During the residency with us in September, Anna was perhaps most impacted by our time in Grizedale, a place she already had associations with. In her blog, she shares what this means for her, and the key issues that she wants to portray in the prints she will be making, drawing on photographs and text collected from and inspired by the residency.
On this residency I wanted to revisit places which hold feelings and memories for me. When I first moved up to the Lakes I lived in Grizedale Forest. This soon turned out to be a very difficult and testing time. I soon felt alone, without social connections, phone signal, Internet, and family break up at the same time, I found myself experiencing intense feelings of isolation and loneliness. Whether created by my surroundings or coinciding with that time in my life, the forest became a container for these feelings, which resurface whenever I revisit the area.

I love being outdoors, and the landscape and environment of Cumbria, however I’m still working through these feelings and issues a few years later. I felt like this residency could be a vehicle for me to explore different viewpoints in the landscape and attempt to revisit and reframe this time in my life.
Wordsworth presents isolation in the landscape as something to be aspired to, the image of the single man as lone surveyor of the scene, at home in the landscape.

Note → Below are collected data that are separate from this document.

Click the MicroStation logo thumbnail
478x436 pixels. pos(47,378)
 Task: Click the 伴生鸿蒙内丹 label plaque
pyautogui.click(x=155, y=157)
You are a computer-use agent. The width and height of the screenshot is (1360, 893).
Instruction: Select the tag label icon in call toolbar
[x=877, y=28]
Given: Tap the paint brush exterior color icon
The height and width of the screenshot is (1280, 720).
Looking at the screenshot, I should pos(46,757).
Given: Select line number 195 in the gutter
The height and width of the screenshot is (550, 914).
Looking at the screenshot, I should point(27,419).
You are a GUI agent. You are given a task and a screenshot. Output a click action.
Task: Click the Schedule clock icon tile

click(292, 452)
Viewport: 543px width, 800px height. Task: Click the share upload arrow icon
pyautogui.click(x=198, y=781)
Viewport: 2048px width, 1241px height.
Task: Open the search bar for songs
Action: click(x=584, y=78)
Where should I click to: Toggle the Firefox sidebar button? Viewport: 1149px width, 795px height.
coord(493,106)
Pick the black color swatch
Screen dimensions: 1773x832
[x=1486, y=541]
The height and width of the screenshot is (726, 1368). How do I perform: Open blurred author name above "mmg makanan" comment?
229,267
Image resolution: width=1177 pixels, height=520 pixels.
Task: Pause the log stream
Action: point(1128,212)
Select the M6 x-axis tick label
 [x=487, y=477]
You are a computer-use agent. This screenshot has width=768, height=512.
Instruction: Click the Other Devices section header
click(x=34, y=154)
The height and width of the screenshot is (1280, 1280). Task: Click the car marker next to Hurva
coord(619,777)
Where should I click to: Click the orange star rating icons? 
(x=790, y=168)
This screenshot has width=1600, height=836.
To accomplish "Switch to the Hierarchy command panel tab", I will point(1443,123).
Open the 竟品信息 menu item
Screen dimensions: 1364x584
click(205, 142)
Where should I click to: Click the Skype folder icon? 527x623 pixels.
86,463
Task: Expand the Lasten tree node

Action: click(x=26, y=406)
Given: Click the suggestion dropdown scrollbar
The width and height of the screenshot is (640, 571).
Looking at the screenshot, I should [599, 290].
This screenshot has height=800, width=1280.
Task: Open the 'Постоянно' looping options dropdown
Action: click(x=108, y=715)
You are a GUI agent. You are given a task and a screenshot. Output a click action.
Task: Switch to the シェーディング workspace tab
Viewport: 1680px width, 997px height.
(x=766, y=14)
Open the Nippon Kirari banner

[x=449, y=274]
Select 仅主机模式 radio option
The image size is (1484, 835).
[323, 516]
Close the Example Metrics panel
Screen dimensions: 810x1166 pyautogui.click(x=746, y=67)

An innate pull towards nature as the answer. I find his words inspiring, and love being in the landscape, however I feel that his words don’t always connect with my own experience of the landscape, that there is more to say.

I was struck by the tradition whereby the Herdwicks are hefted to the fell on which they live. An invisible map passed from mother to lamb, an intricate knowledge of their place and where their bounds lie – where they belong. We heard from Rob & Harriet that following the foot and mouth outbreak when farmers lost so many sheep, that this knowledge was also lost and took generations to be restored. An uprooting, all fences fell away.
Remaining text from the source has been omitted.